Minoo Kyaa. « Il faut se battre pour nous-mêmes »

Militante de terrain dans un quartier défavorisé de Nairobi, au Kenya, Minoo Kyaa se bat au quotidien contre les ravages de la pauvreté, du patriarcat et des décasages imposés par les autorités. Elle ne mâche pas ses mots à l’endroit des pouvoirs publics, mais aussi des ONG, qui ne s’attaquent pas aux vrais problèmes selon elle.

L'image présente une scène de la vie quotidienne dans un environnement urbain. Au premier plan, on aperçoit des barres d'une grille verte, qui encadrent la vue. À l'intérieur, deux enfants jouent près d'un chemin. L'un porte une chemise bleue et tient un objet au-dessus de sa tête, semblant s'amuser. L'autre enfant, aux vêtements rouges, observe ou se prépare à rejoindre le jeu. En arrière-plan, il y a des maisons simples, des poteaux électriques et une ambiance vibrante, typique d'un quartier animé. On sent une atmosphère de camaraderie et d'énergie enfantine. Le terrain est boueux et légèrement en pente.
Dans un bidonville de Nairobi en 2019.
© Bennett Tobias / Unsplash

Nairobi, la capitale du Kenya, compte 4,3 millions d’habitants, dont au moins la moitié vivrait dans des quartiers dits informels. Face à un État à la fois absent et violent, et à l’action d’ONG très présentes mais peu efficaces, des « centres de justice sociale » (« Social Justice Centres ») ont émergé depuis une dizaine d’années dans plusieurs de ces « ghettos ». Leurs animateurs et animatrices pointent du doigt les problèmes structurels auxquels sont confrontés les résidentes des bidonvilles depuis des générations, et revendiquent de définir eux-mêmes les termes et les moyens de leur lutte, tout en s’alliant avec des acteurs extérieurs.

Minoo Kyaa, jeune femme de 28 ans, bénévole au sein du Mukuru Community Justice Centre, du nom de son quartier, situé dans le sud-est de Nairobi, raconte ici ce qui l’a amenée à s’investir dans ce mouvement, la vie quotidienne d’une activiste confrontée à la violence de l’État mais aussi à celle de la pauvreté. Elle détaille notamment les déguerpissements dont Mukuru est victime depuis octobre 2021 et qui auraient laissé 40 000 personnes sans logement. Les évictions sont de plus en plus nombreuses dans une capitale qui se veut être, selon les slogans publicitaires et gouvernementaux, une « world-class city », une capitale internationale et moderne. L’importance et la cherté du foncier expliquent aussi ces déguerpissements, qui sont anciens et affectent régulièrement tous les bidonvilles de la capitale.
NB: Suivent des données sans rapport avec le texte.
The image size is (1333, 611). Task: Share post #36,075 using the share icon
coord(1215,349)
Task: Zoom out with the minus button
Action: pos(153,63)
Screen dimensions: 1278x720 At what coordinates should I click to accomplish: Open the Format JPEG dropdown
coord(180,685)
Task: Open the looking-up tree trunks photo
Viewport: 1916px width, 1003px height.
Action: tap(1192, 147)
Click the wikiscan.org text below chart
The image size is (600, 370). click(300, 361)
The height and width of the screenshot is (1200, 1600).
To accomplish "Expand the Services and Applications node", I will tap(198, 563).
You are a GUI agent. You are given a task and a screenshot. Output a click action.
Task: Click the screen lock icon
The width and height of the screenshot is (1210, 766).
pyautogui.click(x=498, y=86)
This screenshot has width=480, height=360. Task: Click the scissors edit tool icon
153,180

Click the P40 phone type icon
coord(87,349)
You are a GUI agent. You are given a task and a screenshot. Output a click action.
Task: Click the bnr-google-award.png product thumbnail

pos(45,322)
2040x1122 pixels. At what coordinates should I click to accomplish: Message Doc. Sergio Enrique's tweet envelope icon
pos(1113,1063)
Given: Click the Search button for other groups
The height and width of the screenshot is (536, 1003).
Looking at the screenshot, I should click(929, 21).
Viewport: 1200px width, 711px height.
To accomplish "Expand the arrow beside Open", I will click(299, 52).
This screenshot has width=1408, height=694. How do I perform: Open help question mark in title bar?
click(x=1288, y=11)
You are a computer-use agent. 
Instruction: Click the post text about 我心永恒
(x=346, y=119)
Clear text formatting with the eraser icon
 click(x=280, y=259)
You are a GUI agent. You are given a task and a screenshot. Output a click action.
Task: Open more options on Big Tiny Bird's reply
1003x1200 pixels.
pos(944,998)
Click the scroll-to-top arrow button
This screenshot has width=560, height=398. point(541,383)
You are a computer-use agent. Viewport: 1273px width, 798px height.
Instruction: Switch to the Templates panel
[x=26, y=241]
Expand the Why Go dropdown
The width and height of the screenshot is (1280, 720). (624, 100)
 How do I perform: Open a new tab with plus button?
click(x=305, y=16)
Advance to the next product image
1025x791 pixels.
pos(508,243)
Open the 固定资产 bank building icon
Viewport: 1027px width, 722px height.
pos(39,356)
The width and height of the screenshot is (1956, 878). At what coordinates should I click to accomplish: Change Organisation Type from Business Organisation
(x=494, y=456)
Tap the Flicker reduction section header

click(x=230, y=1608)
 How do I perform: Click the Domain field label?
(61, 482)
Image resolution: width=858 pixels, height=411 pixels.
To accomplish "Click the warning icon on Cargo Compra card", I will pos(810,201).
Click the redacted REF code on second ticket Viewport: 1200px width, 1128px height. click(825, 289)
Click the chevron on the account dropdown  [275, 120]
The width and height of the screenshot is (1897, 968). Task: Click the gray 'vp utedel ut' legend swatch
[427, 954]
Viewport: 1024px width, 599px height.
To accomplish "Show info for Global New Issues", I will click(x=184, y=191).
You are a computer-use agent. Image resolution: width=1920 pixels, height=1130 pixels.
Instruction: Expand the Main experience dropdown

Ces inégalités flagrantes, Minoo Kyaa les vit au quotidien, et cherche à les comprendre au travers de textes qu’elle étudie avec ses « camarades » lors de séances d’éducation politique. Elle revient ici sur les lectures qui l’inspirent et qui donnent un sens à sa démarche d’émancipation sociale et intellectuelle. Elle rappelle aussi que la Constitution kényane, adoptée en 2010, est particulièrement progressiste. Son article 43 garantit les droits économiques et sociaux des Kényans, et devrait être, selon elle, une base solide pour la défense des droits des résidentes des bidonvilles.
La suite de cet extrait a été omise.